Y Jesús no solo oyó sino que escuchó también
los gritos de aquel pobre ciego que estaba al borde del camino. Sí, al borde
del camino, porque el camino en su ceguera no era para él; ya quisiera él poder
hacer ese camino, poder subir también a Jerusalén con todos aquellos peregrinos
que por allí pasaban. Pero tenía que contentarse con estar con su manta tendida
en el suelo, su manto, para recoger algunas monedas que algunos compasivos
arrojasen a su paso.
Pero Jesús le llama para que se ponga
en camino. Y claro que a esta llamada de Jesús – le dicen, ‘Jesús te llama’

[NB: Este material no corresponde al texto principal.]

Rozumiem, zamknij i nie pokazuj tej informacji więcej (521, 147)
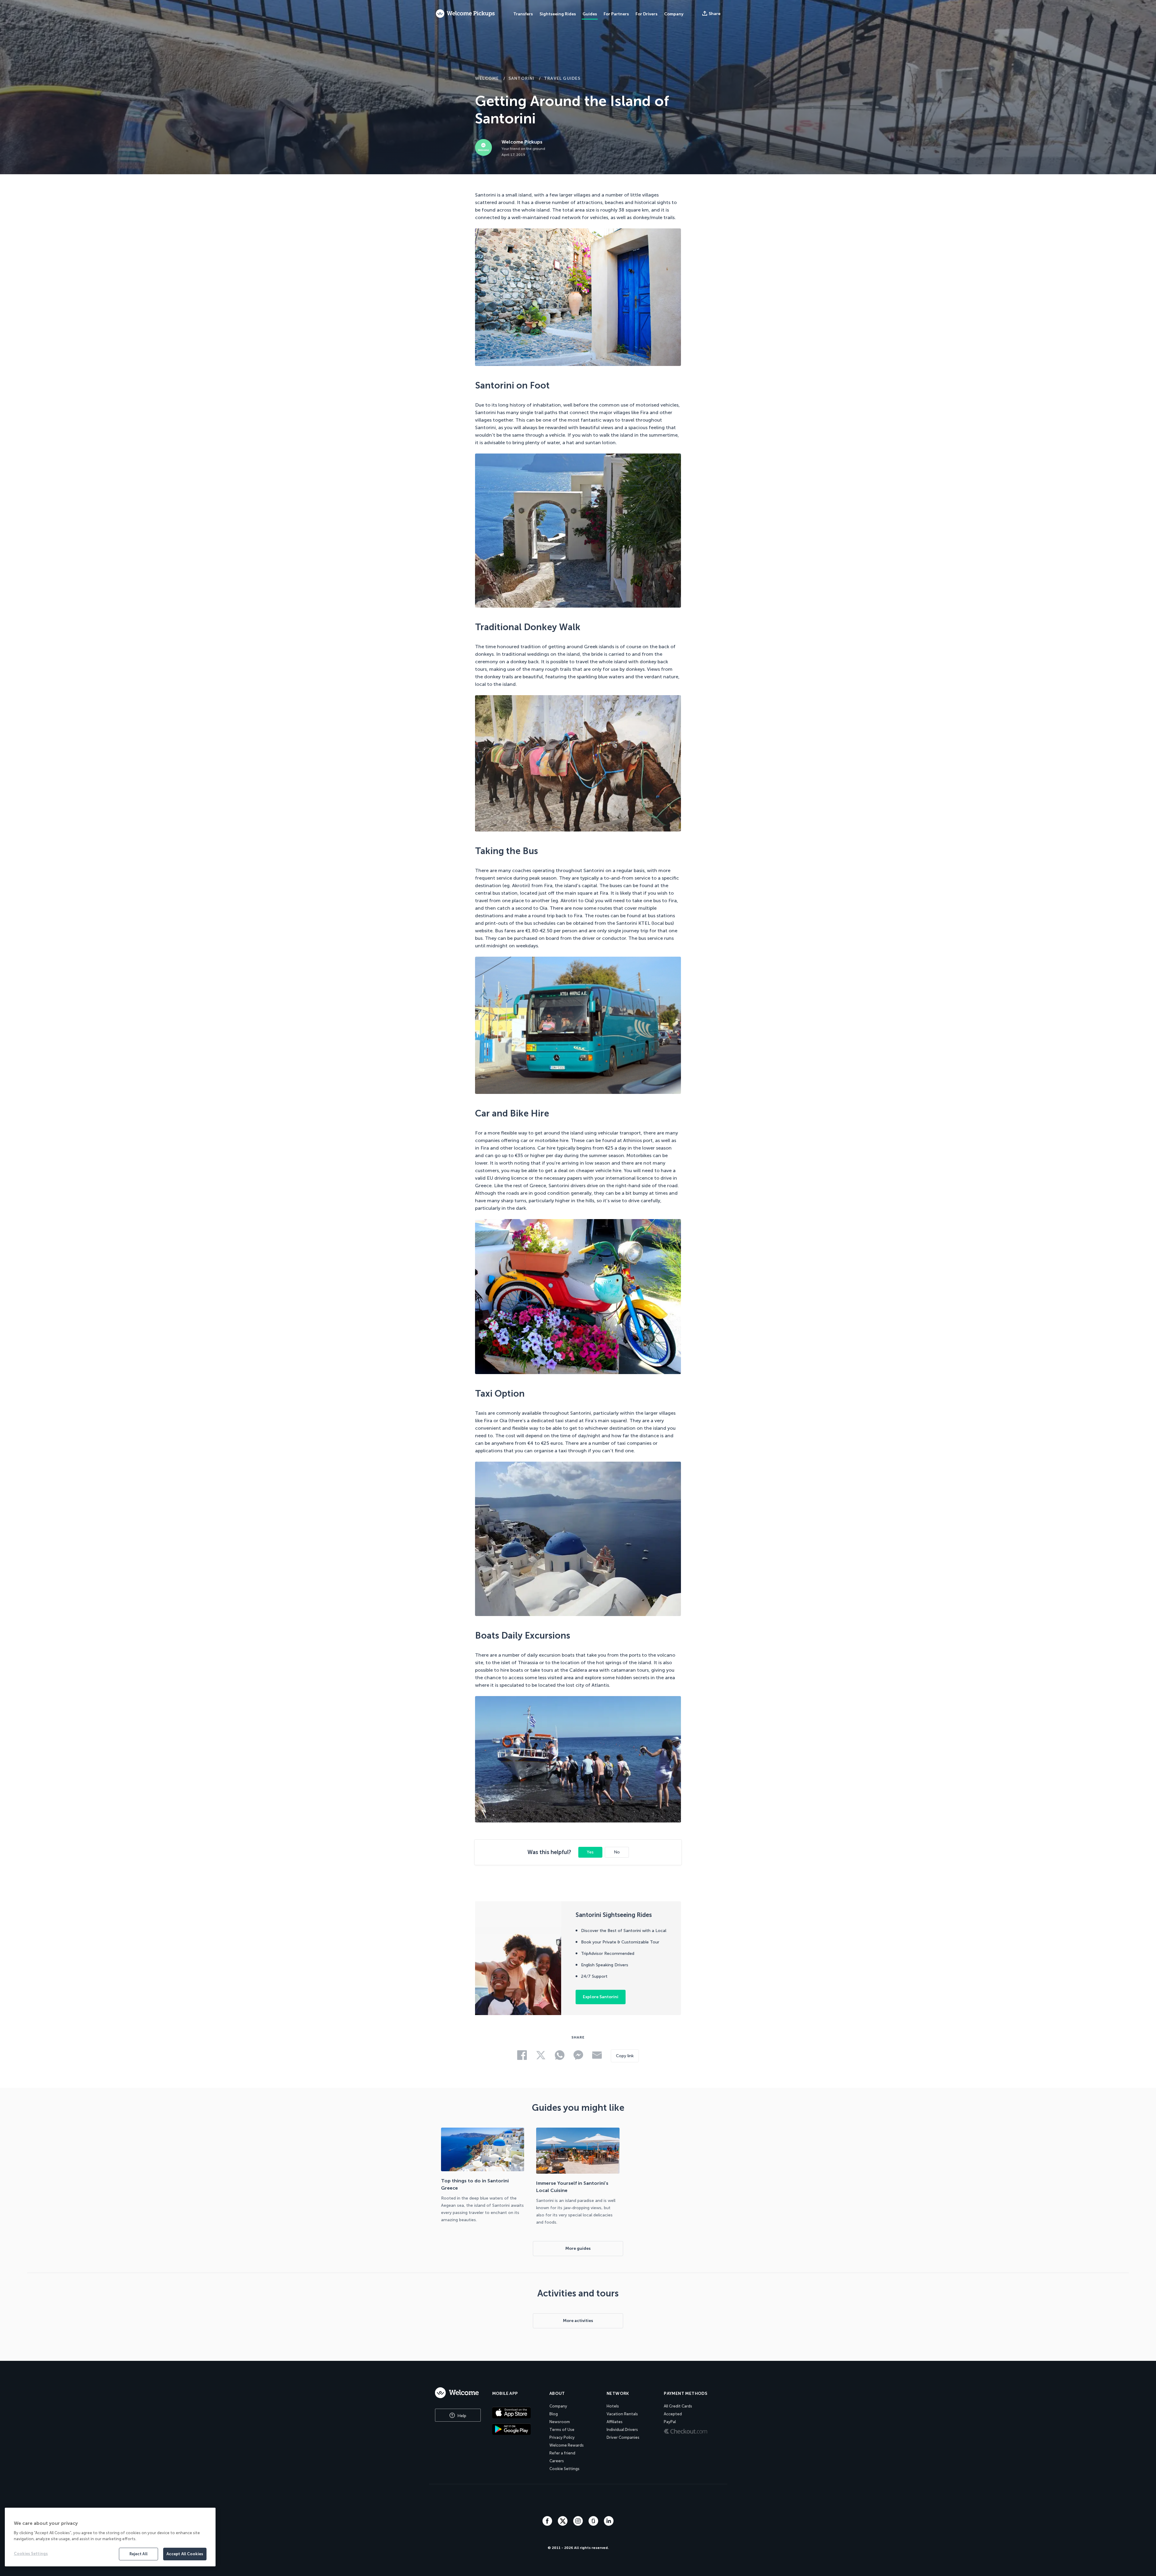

– el da un salto para ponerse en camino, para acercarse a Jesús. Algunos ahora
compasivos, aunque antes quisieran hacerlo callar, le ayudan porque él se
soltará de todo, deja atrás su manto y su bastón porque quiere llegar hasta
Jesús.
‘¿Qué quieres que haga por ti?’ es la pregunta de Jesús. ‘Señor, que vea’. Luz
para sus ojos, una luz que será vida para él porque podrá ya comenzar a valerse
de si mismo para salir de su pobreza, luz que le dará fuerzas para ponerse también
en camino, aunque ahora ya ha comenzado a sentir una nueva fuerza en él cuando
alguien se ha interesado por él y ha sido capaz de dar un salto. Qué importante
es que aprendamos a interesarnos por alguien, por los demás, por quien está al
borde del camino; es comenzar a valorarlos, comenzarán a sentirse valorados
porque alguien piensa en ellos, como el hijo de Timeo, que cuando escucha que
Jesús lo llama será capaz de levantarse del borde del camino para ir al
encuentro de la luz.
Claro que Jesús quiere poner luz en los
ojos de aquel hombre. Para eso ha venido para ser nuestra luz, luz de la
humanidad, luz del hombre nuevo que nace con Jesús, luz que nos saque de las
tinieblas, luz que mantengamos encendida para poder entrar en el banquete del
Reino. ¿No recordamos tantos otros pasajes del evangelio que nos están hablando
de esa luz de Jesús para nosotros? ¿Pero no podemos recordar también que Jesús
quiere que nosotros seamos luz para nuestro mundo?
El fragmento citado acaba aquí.